Para ahli gizi menyoroti labu siam sebagai sumber nutrisi penting yang efektif mendukung kesehatan jantung, mengontrol gula darah, dan bahkan membantu program penurunan berat badan.
Labu siam memiliki komposisi gizi yang sangat menguntungkan. Dalam setiap 100 gram-nya, ia hanya mengandung sekitar 30 kalori dan nol lemak jenuh, menjadikannya pilihan ideal bagi yang sedang menjaga berat badan.
• Serat Tinggi: Labu siam merupakan sumber serat pangan yang baik, sangat penting untuk menjaga kesehatan pencernaan.
• Kaya Antioksidan: Mengandung senyawa antioksidan seperti Vitamin C dan flavonoid (myricetin), yang berperan penting melawan radikal bebas dan stres oksidatif.

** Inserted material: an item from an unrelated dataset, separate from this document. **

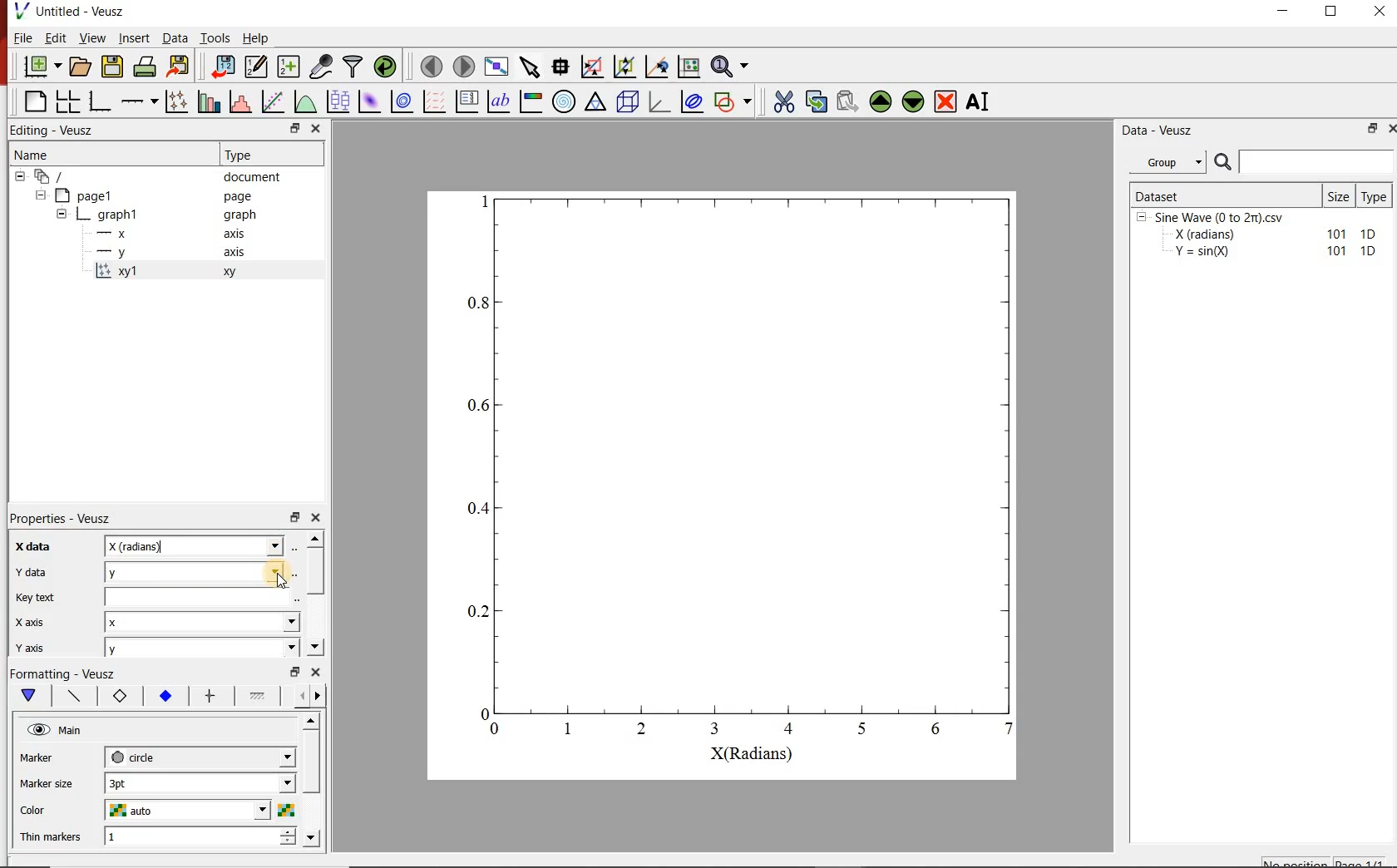 Image resolution: width=1397 pixels, height=868 pixels. What do you see at coordinates (139, 102) in the screenshot?
I see `add an axis` at bounding box center [139, 102].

• Sumber Folat (Vitamin B9): Kandungan folatnya cukup tinggi, menjadikannya baik untuk pembentukan sel dan sangat dianjurkan bagi ibu hamil untuk mendukung perkembangan janin.
• Kalium: Mineral ini dikenal efektif membantu mengendalikan tekanan darah.
Berikut adalah beberapa khasiat kesehatan labu siam yang telah didukung oleh berbagai temuan dan penelitian:
1. Menjaga Kesehatan Jantung dan Menurunkan Tekanan Darah
Kandungan Kalium dalam labu siam membantu mengendurkan dinding pembuluh darah, yang secara efektif dapat menurunkan tekanan darah tinggi (hipertensi). Selain itu, seratnya juga berperan dalam menurunkan penyerapan kolesterol jahat (LDL), sehingga mengurangi risiko penyakit kardiovaskular.
2. Pengontrol Gula Darah Alami
Bagi penderita diabetes atau yang memiliki risiko tinggi, labu siam sangat direkomendasikan. Ia memiliki indeks glikemik yang rendah dan tinggi serat larut. Serat ini memperlambat proses penyerapan gula dalam darah. Beberapa penelitian juga menunjukkan bahwa senyawa dalam labu siam dapat meningkatkan sensitivitas tubuh terhadap insulin.
3. Mendukung Program Penurunan Berat Badan
Dengan kandungan kalori yang sangat rendah dan serat yang tinggi, labu siam memberikan rasa kenyang lebih lama. Hal ini membantu menekan nafsu makan dan asupan kalori secara keseluruhan, menjadikannya menu andalan dalam diet rendah kalori.
4. Melancarkan Sistem Pencernaan
Tingginya kadar air dan serat dalam labu siam berfungsi sebagai prebiotik, mendukung pertumbuhan bakteri baik di usus.
Mengonsumsinya secara rutin dapat membantu mencegah sembelit, melancarkan buang air besar, serta menjaga kesehatan mikrobiota usus.
5. Memperlambat Tanda Penuaan
Vitamin C yang berlimpah bertindak sebagai antioksidan kuat yang tidak hanya meningkatkan daya tahan tubuh, tetapi juga merangsang produksi kolagen. Kolagen adalah protein vital untuk menjaga elastisitas dan kekencangan kulit, membantu mencegah penuaan dini.